JOHNSTON — Archaeologists hired to dig at World War I training trenches on the Iowa National Guard Base at Camp Dodge have uncovered several artifacts dating to when the United States entered the war: rifle shell casings, a machine gun suppressor from the era and non-exploding grenades.
Excavation began last week in Johnston and continued Wednesday with the team working to learn more about the trench systems, which were used for training U.S. soldiers before they were shipped out to Europe.
Hundreds of thousands of soldiers trained at 16 military bases around the U.S. before being sent to man the trenches of Europe. Some of those bases built extensive trench systems in 1917 so the soldiers could train in a realistic environment.
One of the bases was Camp Dodge, where soldiers assigned to infantry, signal and ordnance units would have prepared for combat, said Mike Vogt, curator of the Iowa Gold Star Military Museum at Camp Dodge.

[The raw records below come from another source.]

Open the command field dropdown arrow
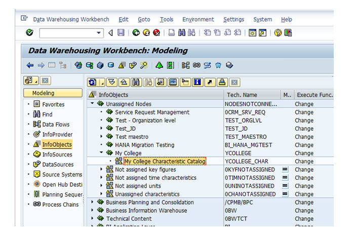Screen dimensions: 354x239 [99, 33]
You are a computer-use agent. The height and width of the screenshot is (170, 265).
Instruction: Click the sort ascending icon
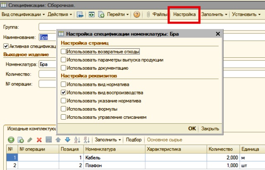77,140
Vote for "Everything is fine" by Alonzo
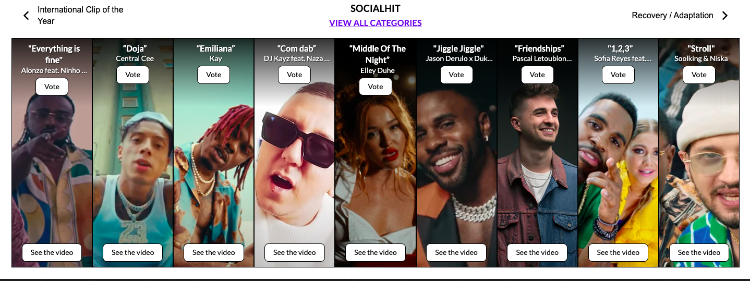750x281 pixels. click(x=52, y=87)
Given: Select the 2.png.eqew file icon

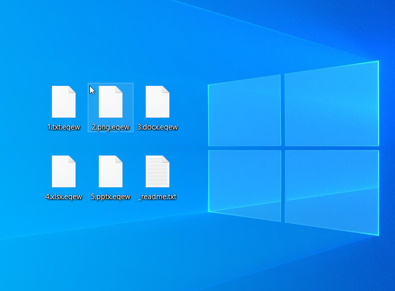Looking at the screenshot, I should (111, 102).
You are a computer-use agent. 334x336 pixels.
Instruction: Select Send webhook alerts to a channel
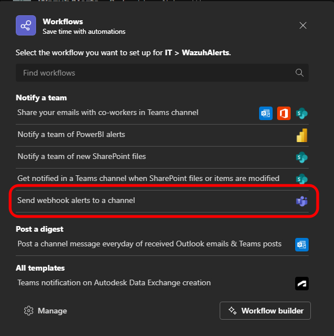pos(162,201)
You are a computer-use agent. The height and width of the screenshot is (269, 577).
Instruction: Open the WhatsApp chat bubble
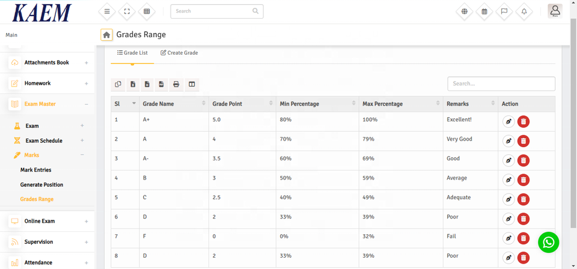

Widespread use of weapons such as high-explosive ammunition and rapid-fire artillery during the war led to battles in which soldiers hunkered down in complex trench systems along the Western Front, an area that stretched more than 400 miles between Switzerland and the North Sea on the northern coast of France and Belgium.
“When American soldiers became involved in the war 2½ years after the Europeans engaged in combat they realized this was the nature of warfare,” Vogt said.
As a result, the U.S. military trained soldiers to fight in trenches. Historic photos at the camp show soldiers standing in trenches, their heads barely reaching ground level, indicating they were about 6 feet deep. The trenches that remain have over time filled in to a depth of about 3 feet.
Only a few remnants of these training grounds remain on the 4,400-acre Camp Dodge but intense interest has developed as the 100th anniversary of U.S. involvement in the war approaches.